Franz M, Schülke O, Ostner J - BMC Evol. Biol. (2013)

Bottom Line: In contrast, at low frequencies of cooperators rapid evolutionary dynamics lead to a decrease in assortment, which acts against the evolution of cooperation.Rapid evolutionary dynamics can emerge in this case because sufficiently strong selective pressures allow evolutionary and demographic dynamics, and consequently also feedback between assortment and evolution, to occur on the same timescale.In particular, emerging positive frequency-dependent selection could be an important explanation for differences in cooperative behaviors among different species with similar population structures such as humans and chimpanzees.

View Article: PubMed Central - HTML - PubMed

Affiliation: Courant Research Center Evolution of Social Behavior, University of Göttingen, Kellnerweg 6, Göttingen 37077, Germany. mathias.franz@duke.edu.

ABSTRACT

Background: It is often assumed that evolution takes place on very large timescales. Countering this assumption, rapid evolutionary dynamics are increasingly documented in biological systems, e.g. in the context of predator-prey interactions, species coexistence and invasion. It has also been shown that rapid evolution can facilitate the evolution of cooperation. In this context often evolutionary dynamics influence population dynamics, but in spatial models rapid evolutionary dynamics also emerge with constant population sizes. Currently it is not clear how well these spatial models apply to species in which individuals are not embedded in fixed spatial structures. To address this issue we employ an agent-based model of group living individuals. We investigate how positive assortment between cooperators and defectors and pay-off differences between cooperators and defectors depend on the occurrence of evolutionary dynamics.

Results: We find that positive assortment and pay-off differences between cooperators and defectors differ when comparing scenarios with and without selection, which indicates that rapid evolutionary dynamics are occurring in the selection scenarios. Specifically, rapid evolution occurs because changes in positive assortment feed back on evolutionary dynamics, which crucially impacts the evolution of cooperation. At high frequencies of cooperators these feedback dynamics increase positive assortment facilitating the evolution of cooperation. In contrast, at low frequencies of cooperators rapid evolutionary dynamics lead to a decrease in assortment, which acts against the evolution of cooperation. The contrasting dynamics at low and high frequencies of cooperators create positive frequency-dependent selection.
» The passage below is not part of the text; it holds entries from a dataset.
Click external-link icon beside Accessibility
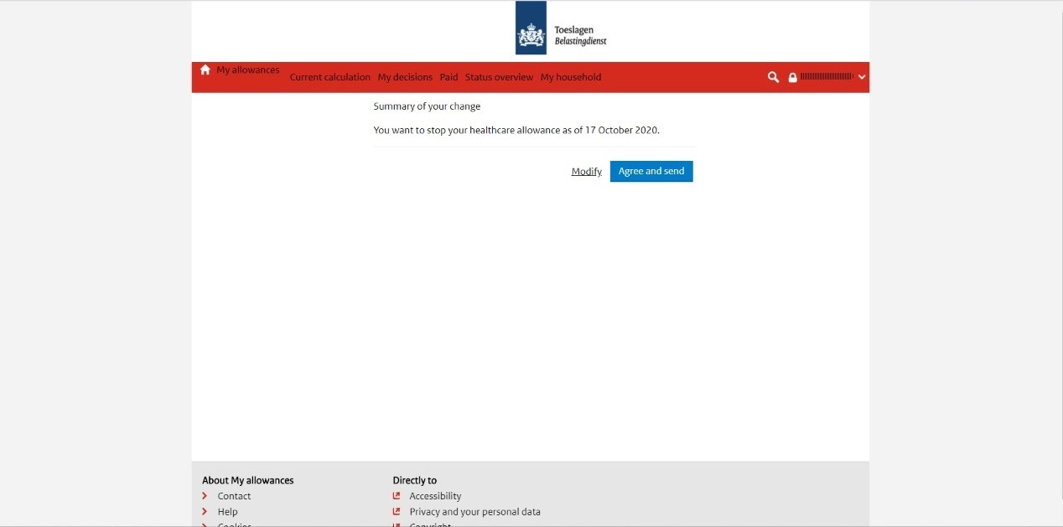The width and height of the screenshot is (1063, 527). coord(397,496)
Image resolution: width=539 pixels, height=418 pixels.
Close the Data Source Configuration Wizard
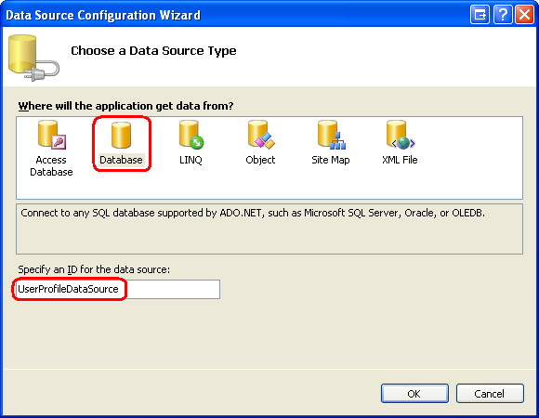(524, 15)
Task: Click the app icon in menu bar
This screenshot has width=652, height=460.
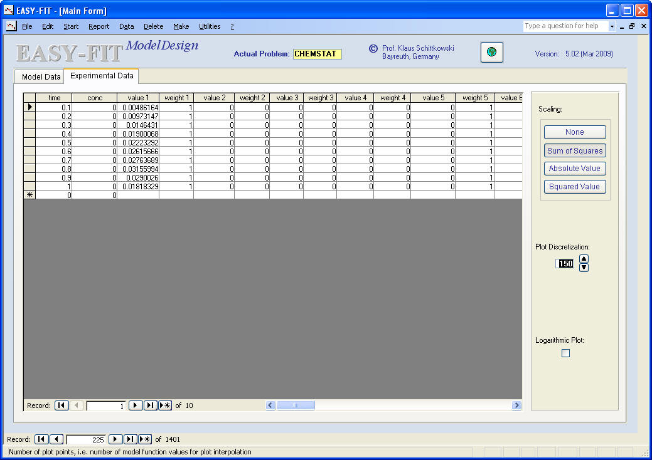Action: point(11,26)
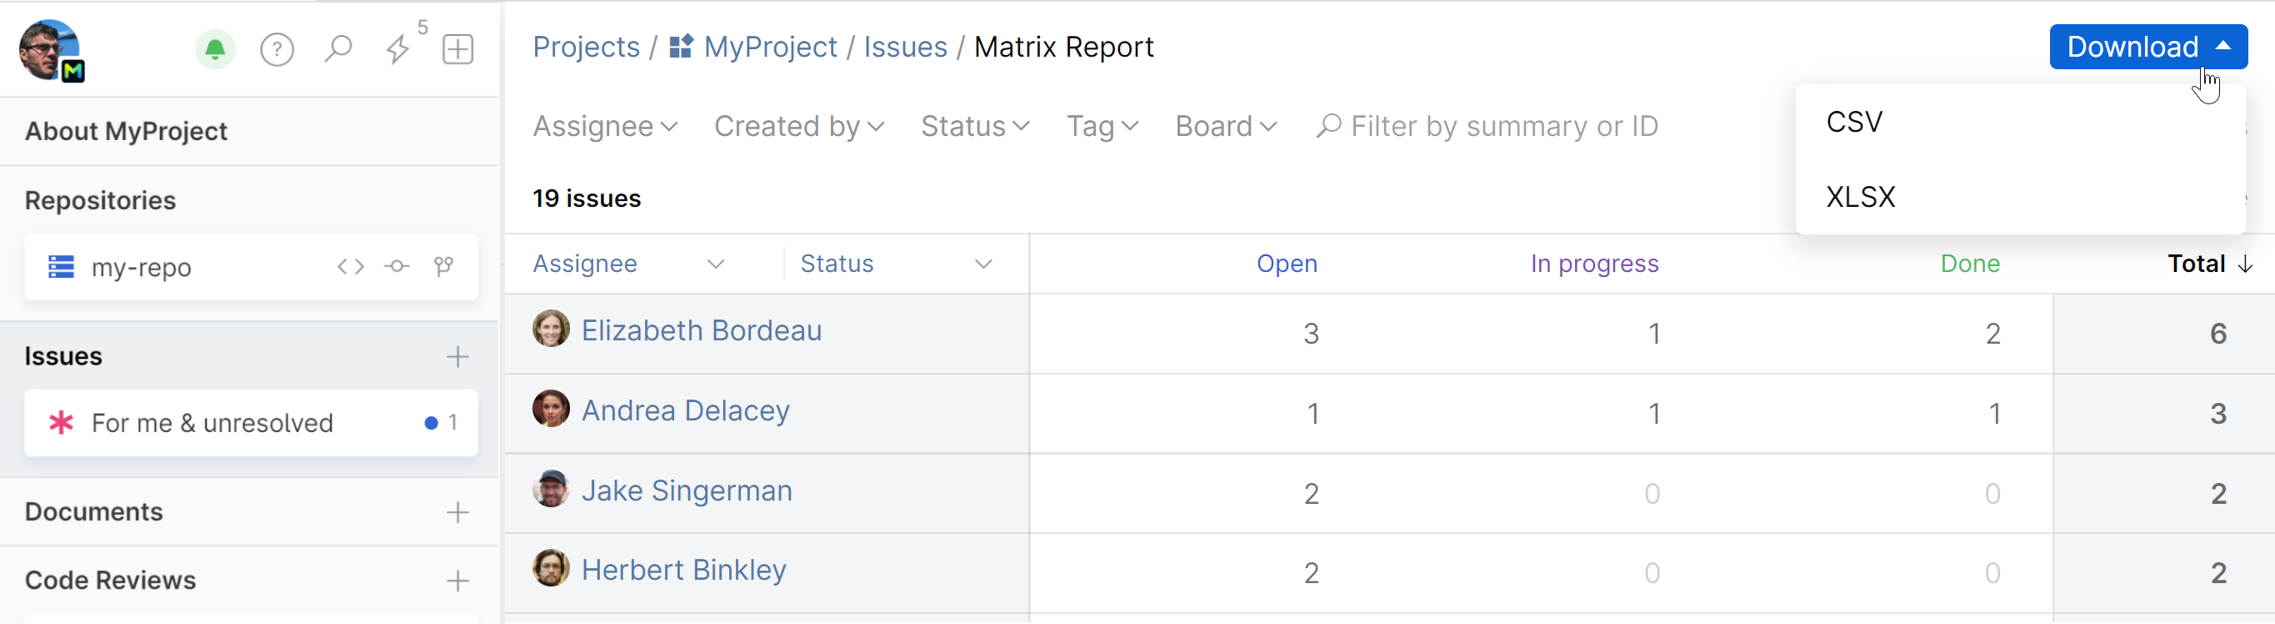Click the green notifications bell icon

coord(215,49)
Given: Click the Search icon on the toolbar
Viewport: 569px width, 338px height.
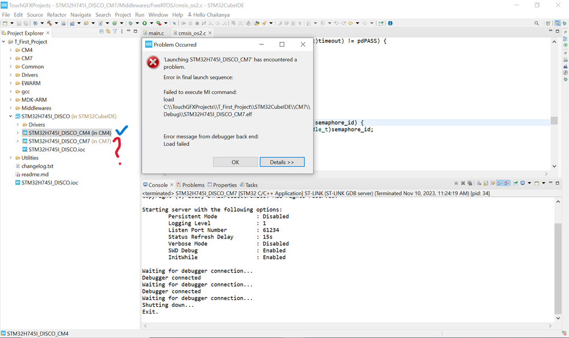Looking at the screenshot, I should coord(537,23).

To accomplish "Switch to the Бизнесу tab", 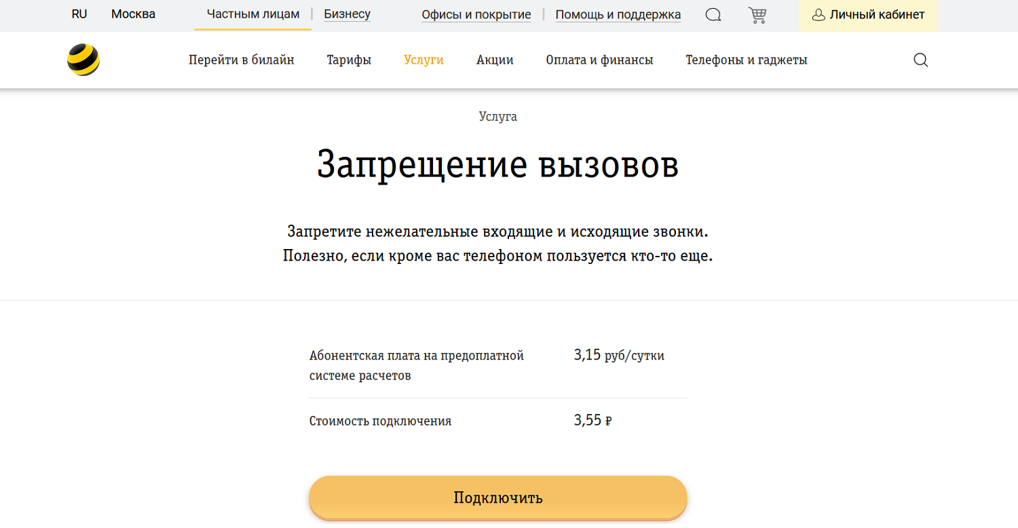I will 347,14.
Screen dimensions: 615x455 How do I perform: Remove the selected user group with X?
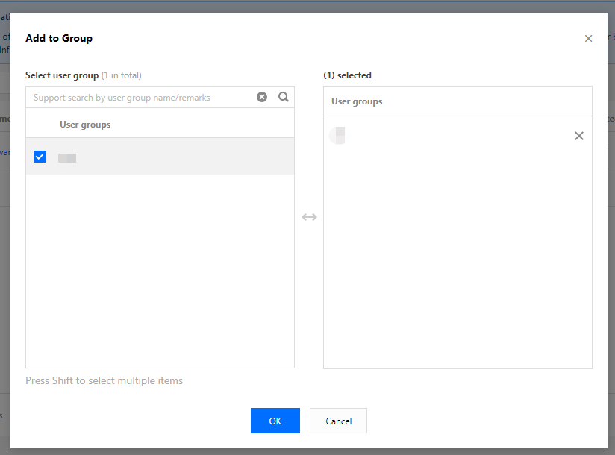pyautogui.click(x=578, y=136)
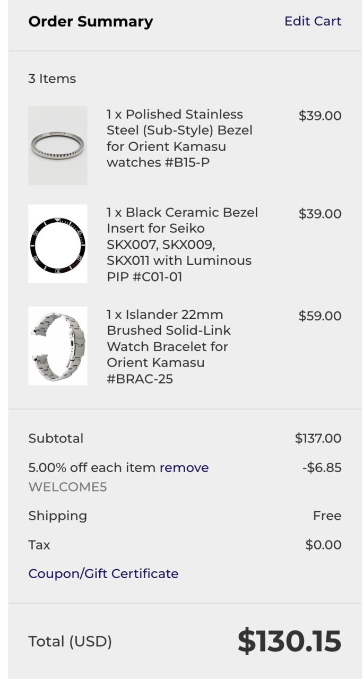
Task: Click the Subtotal label
Action: 56,438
Conclusions: Rapid evolutionary dynamics can influence the evolution of cooperation in group-living species and lead to positive frequency-dependent selection even if population size and maximum group-size are not affected by evolutionary dynamics. Rapid evolutionary dynamics can emerge in this case because sufficiently strong selective pressures allow evolutionary and demographic dynamics, and consequently also feedback between assortment and evolution, to occur on the same timescale. In particular, emerging positive frequency-dependent selection could be an important explanation for differences in cooperative behaviors among different species with similar population structures such as humans and chimpanzees.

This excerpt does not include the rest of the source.